Task set =
(a) From the many-task computing text, list the example metrics it gives as being measured in seconds.
(b) Answer these questions from the many-task computing text:
(i) Which two computing paradigms does MTC aim to bridge?
(ii) Through what are the multiple distinct activities in MTC coupled?
(iii) What example does the text give of operations counted per month?

Text =
===

Many-task computing
Many-task computing (MTC)[1][2][3][4][5][6][7] in computational science is an approach to parallel computing that aims to bridge the gap between two computing paradigms, high throughput computing (HTC)[8] and high-performance computing (HPC).
Definition
MTC is reminiscent of HTC, but it differs in the emphasis of using many computing resources over short periods of time to accomplish many computational tasks (i.e. including both dependent and independent tasks), where the primary metrics are measured in seconds (e.g. FLOPS, tasks/s, MB/s I/O rates), as opposed to operations (e.g. jobs) per month. MTC denotes high-performance computations comprising multiple distinct activities, coupled via file system operations. Tasks may be small or large, uniprocessor or multiprocessor, compute-intensive or data-intensive. The set of tasks may be static or dynamic, homogeneous or heterogeneous, loosely coupled or tightly coupled. The aggregate number of tasks, quantity of computing, and volumes of data may be extremely large. MTC includes loosely coupled applications that are generally communication-intensive but not naturally expressed using standard message passing interface commonly found in HPC, drawing attention to the many computations that are heterogeneous but not "happily" parallel.

===

Data provided =
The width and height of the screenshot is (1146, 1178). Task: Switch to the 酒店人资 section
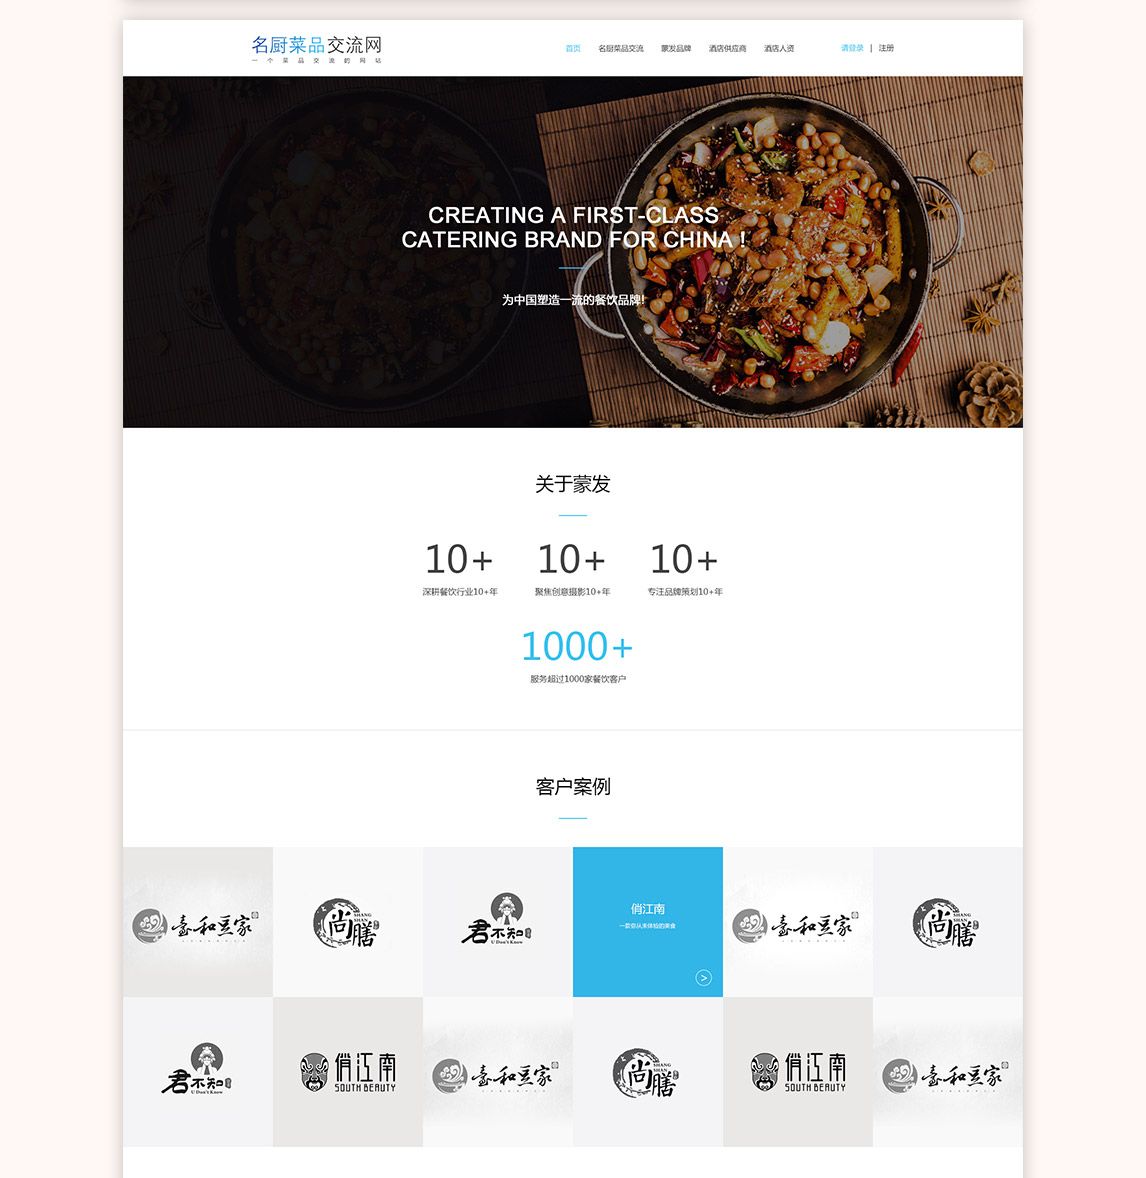pyautogui.click(x=779, y=48)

===

Solution list =
(a)
FLOPS
tasks/s
MB/s I/O rates

(b)
(i) High throughput computing (HTC) and high-performance computing (HPC)
(ii) File system operations
(iii) Jobs